─── Source ───

It was also telling that the big climatic battle had the hero running from the villain. I was sorely reminded of Corey Haim running away from Christopher Collet in Prayer of the Rollerboys and that is not a good thing because you really don't want me mentally comparing your hero to a Corey Haim z-grade action film.
Was it a waste of my time? Absolutely not but it was probably the weakest outing so far. Tom Pelphrey as Ward was probably my favorite character as he seemed to be the one that had believable growth throughout the series. I'm hoping they firm up Iron Fist for the Defenders but I'm just trying right now to imagine Danny and Luke hanging out as Heroes for Hire and it's not quite gelling in my head at all. -
My order is something like DD1 > JJ > DD2 > LC (first half)/IF > LC (second half, because killing your superbly acted interesting villain to replace with a loony toon is dumb).

───

§ Set task A:
Extract the passage of the review running from "It was also" up to and including "toon is dumb).".
§ Set task B:
Gather each line of the listing that contains the string "dimensions".

─── Records to use ───

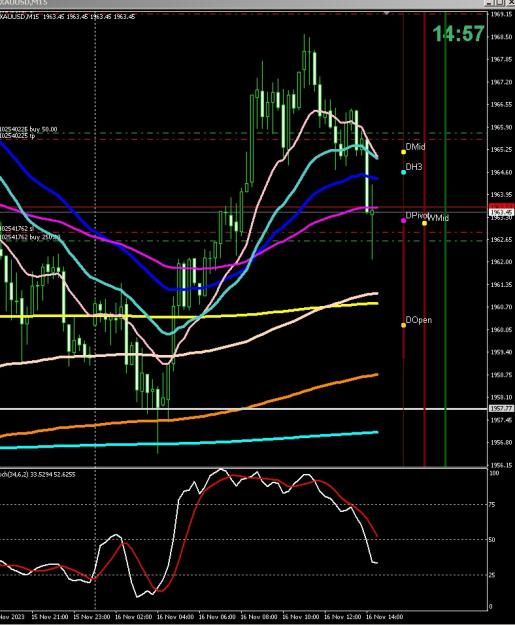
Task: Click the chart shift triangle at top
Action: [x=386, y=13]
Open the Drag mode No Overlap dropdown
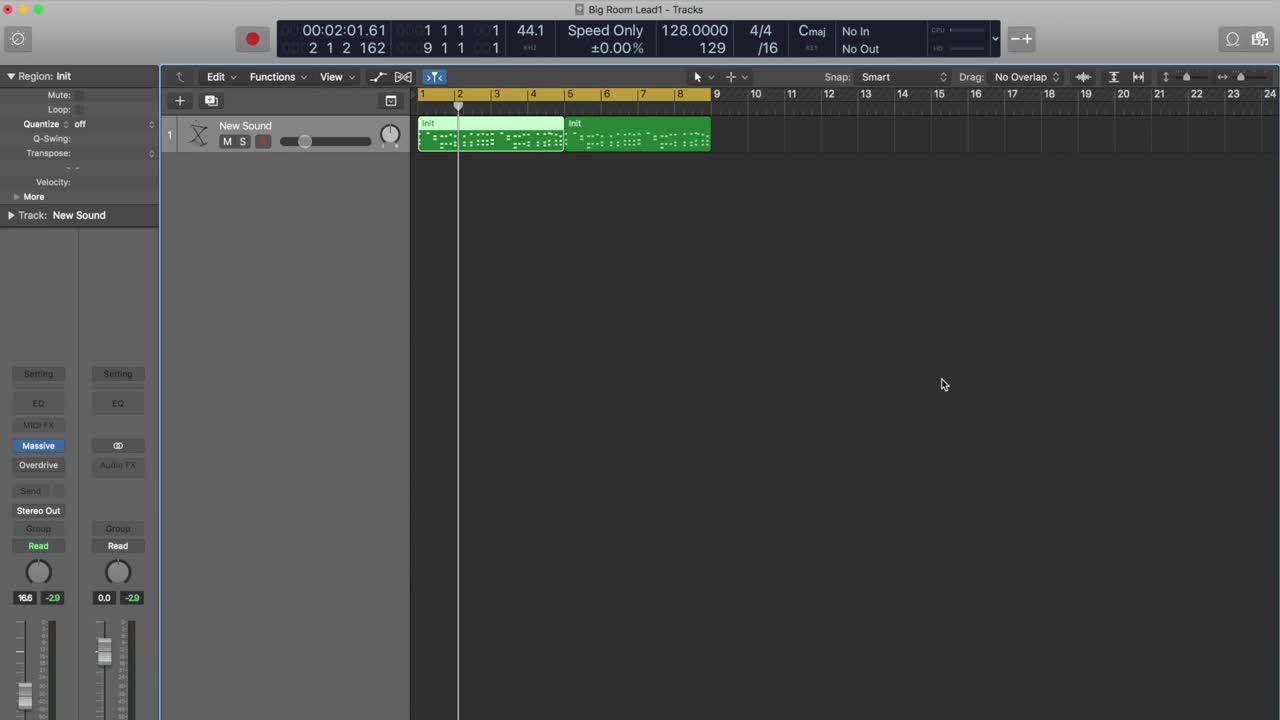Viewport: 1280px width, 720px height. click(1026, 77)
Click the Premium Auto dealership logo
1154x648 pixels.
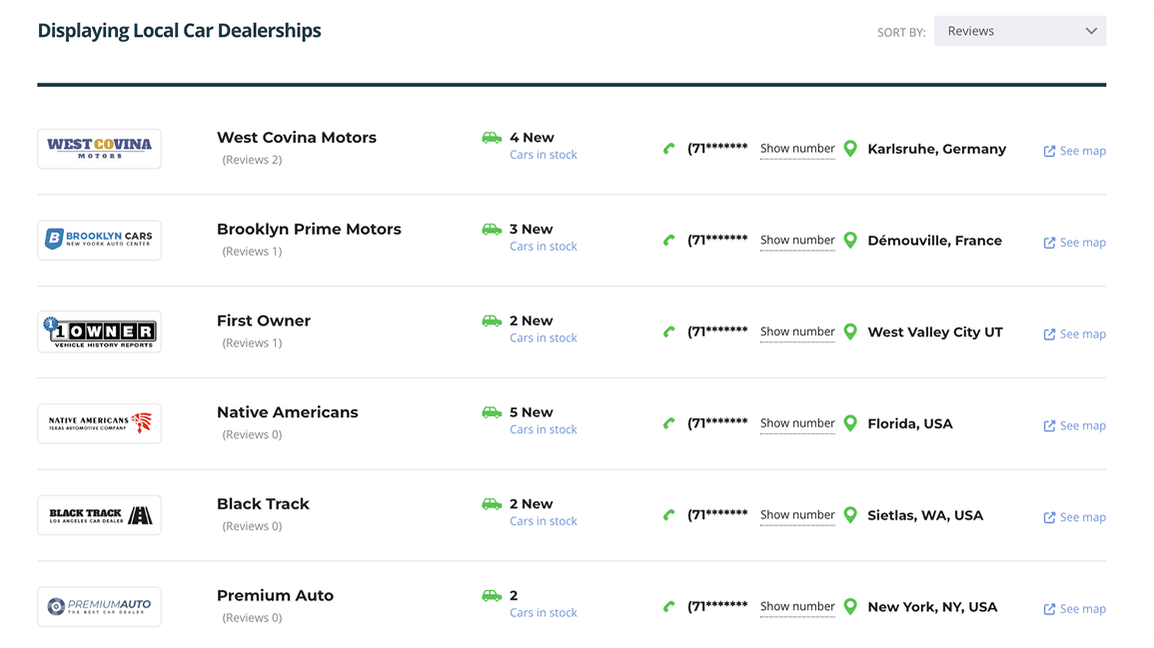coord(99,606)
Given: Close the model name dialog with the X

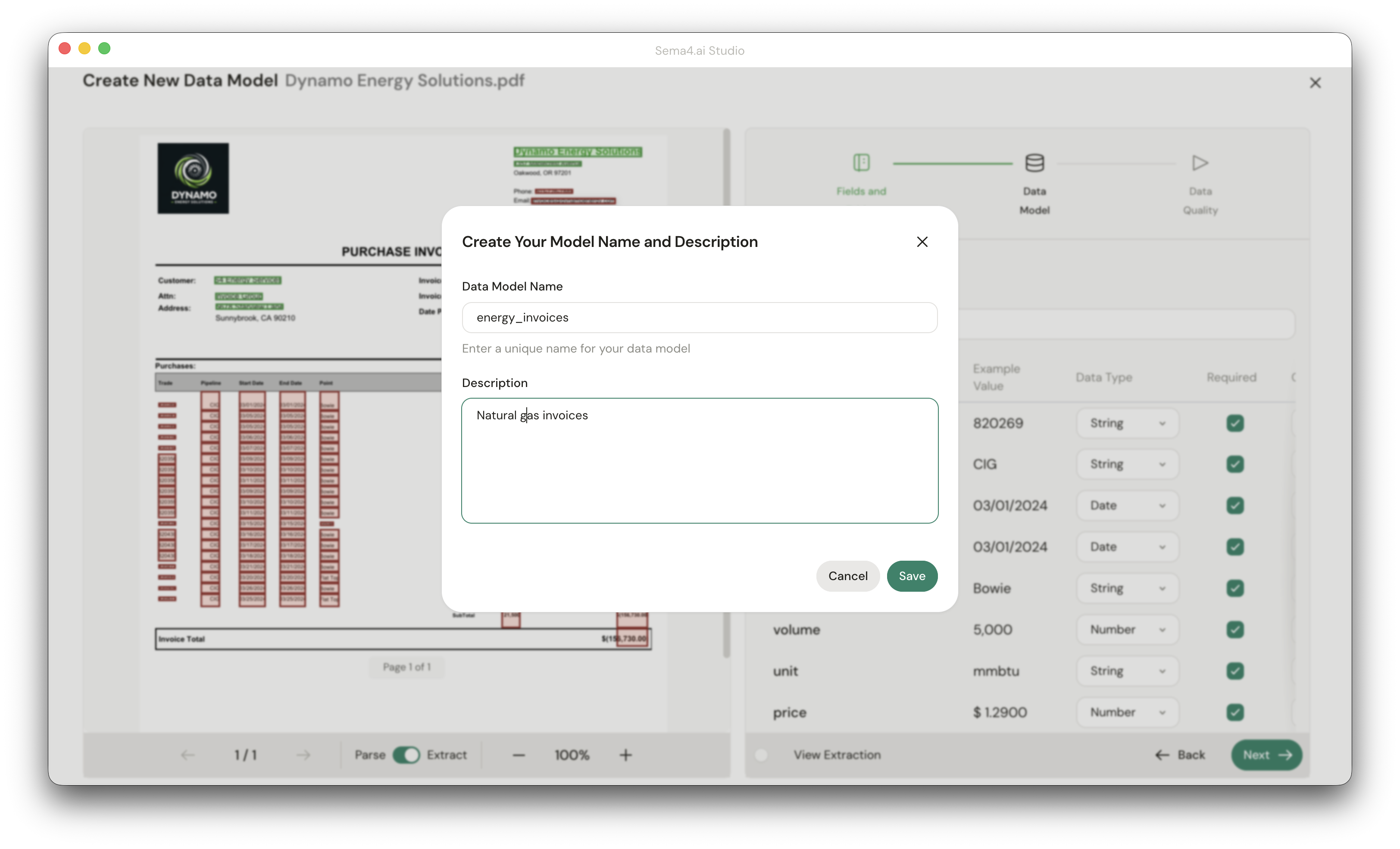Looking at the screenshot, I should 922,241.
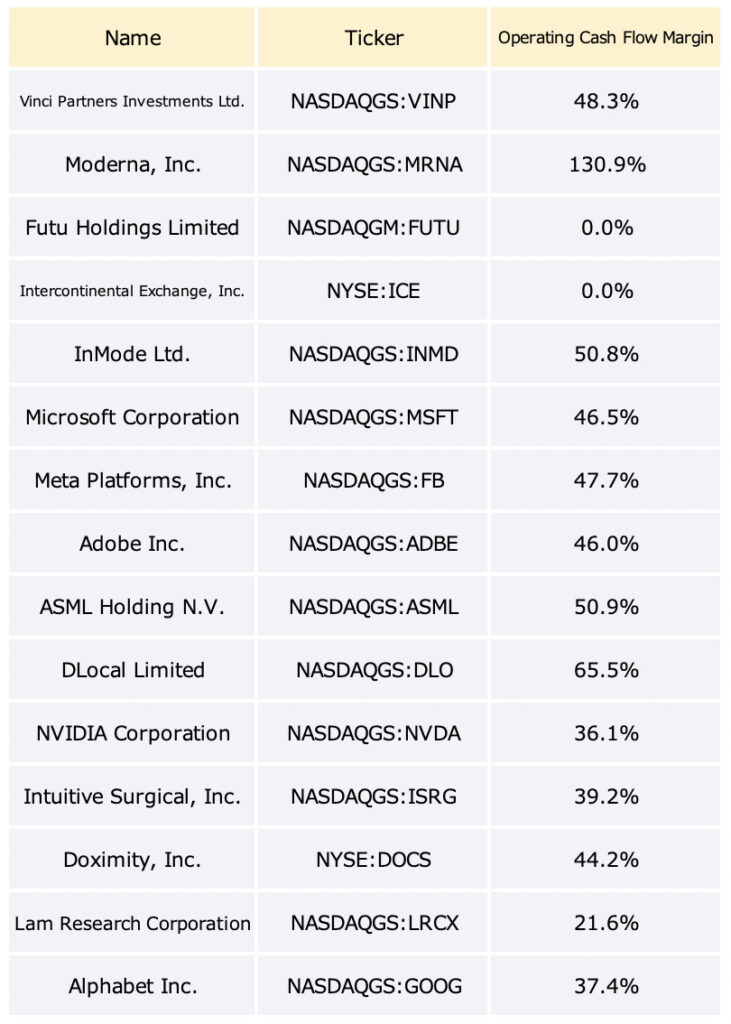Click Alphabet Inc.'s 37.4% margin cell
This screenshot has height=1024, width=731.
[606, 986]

───
─── Records to use ───

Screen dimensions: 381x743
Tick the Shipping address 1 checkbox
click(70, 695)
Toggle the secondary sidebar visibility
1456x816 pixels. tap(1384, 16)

───
─── Records to use ───

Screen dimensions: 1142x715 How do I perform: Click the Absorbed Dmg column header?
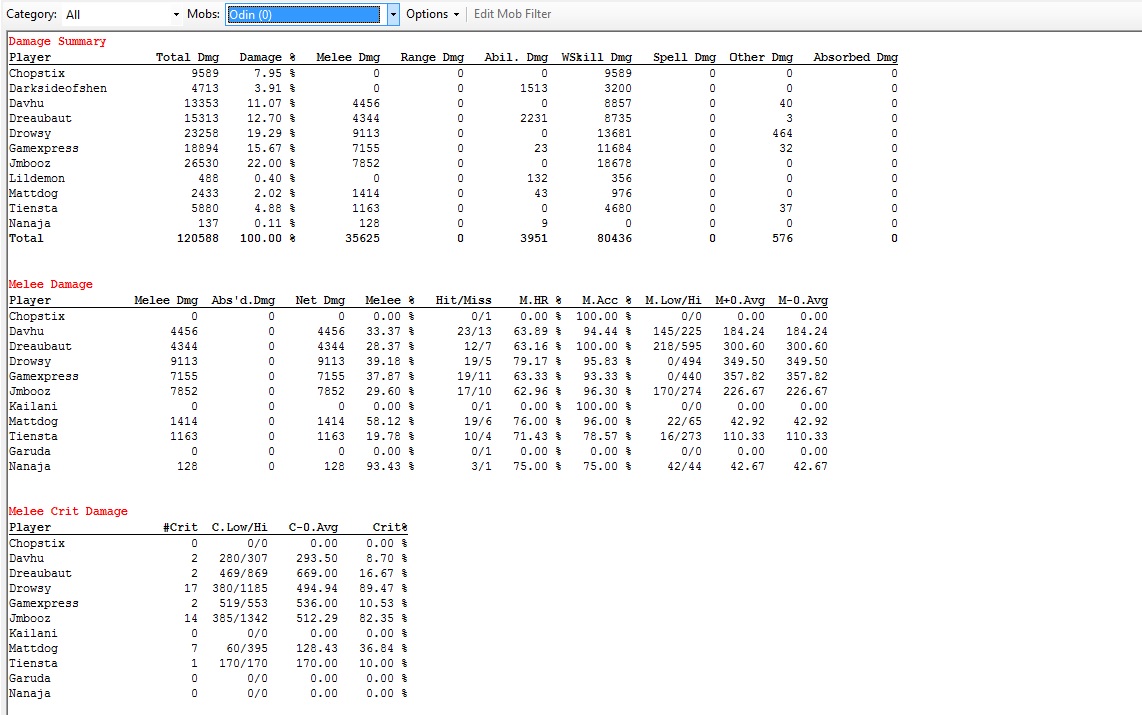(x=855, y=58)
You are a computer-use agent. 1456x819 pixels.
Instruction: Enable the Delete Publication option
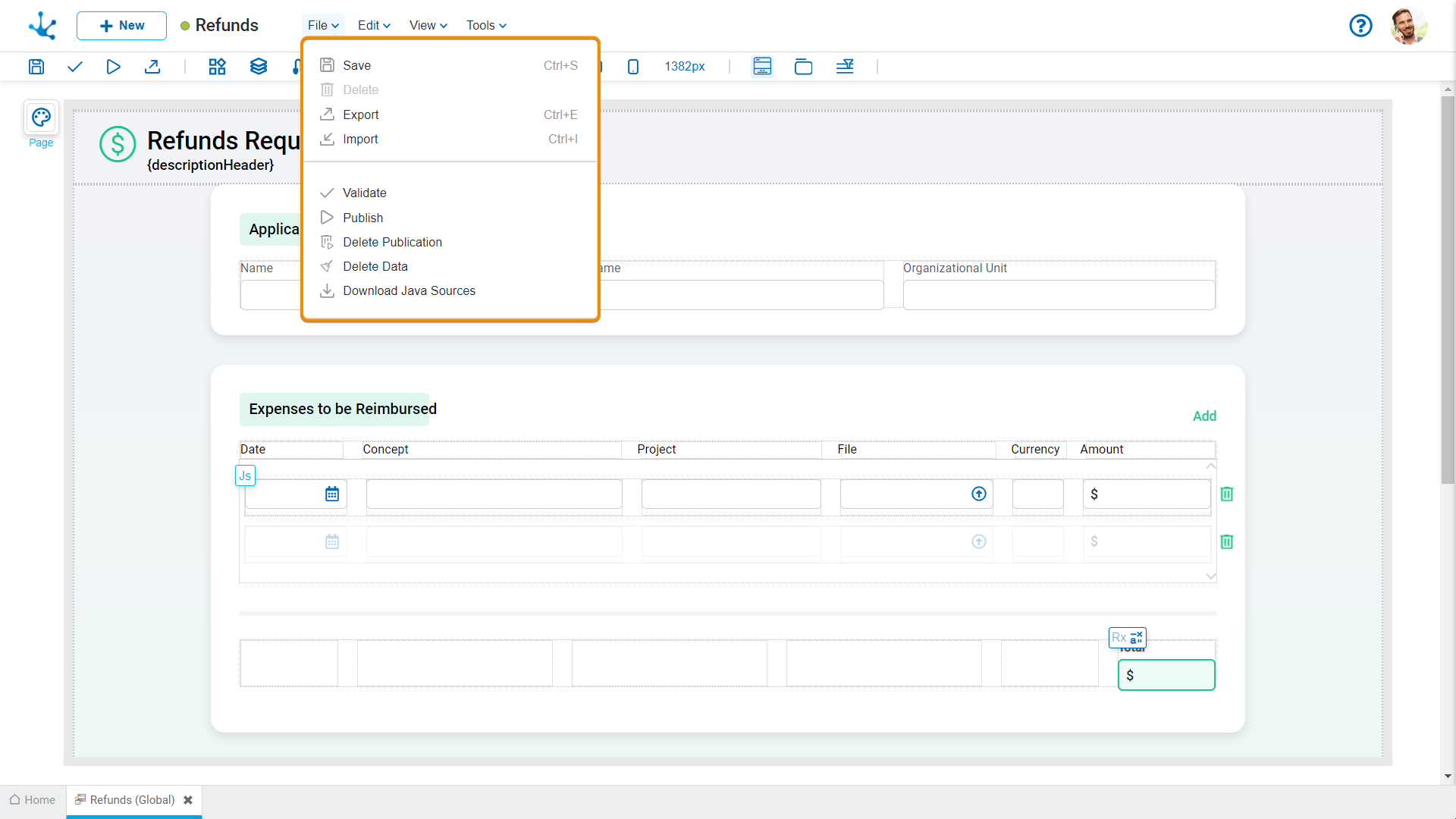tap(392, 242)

───

§ Complete response A:
It was also telling that the big climatic battle had the hero running from the villain. I was sorely reminded of Corey Haim running away from Christopher Collet in Prayer of the Rollerboys and that is not a good thing because you really don't want me mentally comparing your hero to a Corey Haim z-grade action film.
Was it a waste of my time? Absolutely not but it was probably the weakest outing so far. Tom Pelphrey as Ward was probably my favorite character as he seemed to be the one that had believable growth throughout the series. I'm hoping they firm up Iron Fist for the Defenders but I'm just trying right now to imagine Danny and Luke hanging out as Heroes for Hire and it's not quite gelling in my head at all. -
My order is something like DD1 > JJ > DD2 > LC (first half)/IF > LC (second half, because killing your superbly acted interesting villain to replace with a loony toon is dumb).

§ Complete response B:
Screen dimensions: 381x743
Screen dimensions: 1142x715 How do I perform: Click the Absorbed Dmg column header?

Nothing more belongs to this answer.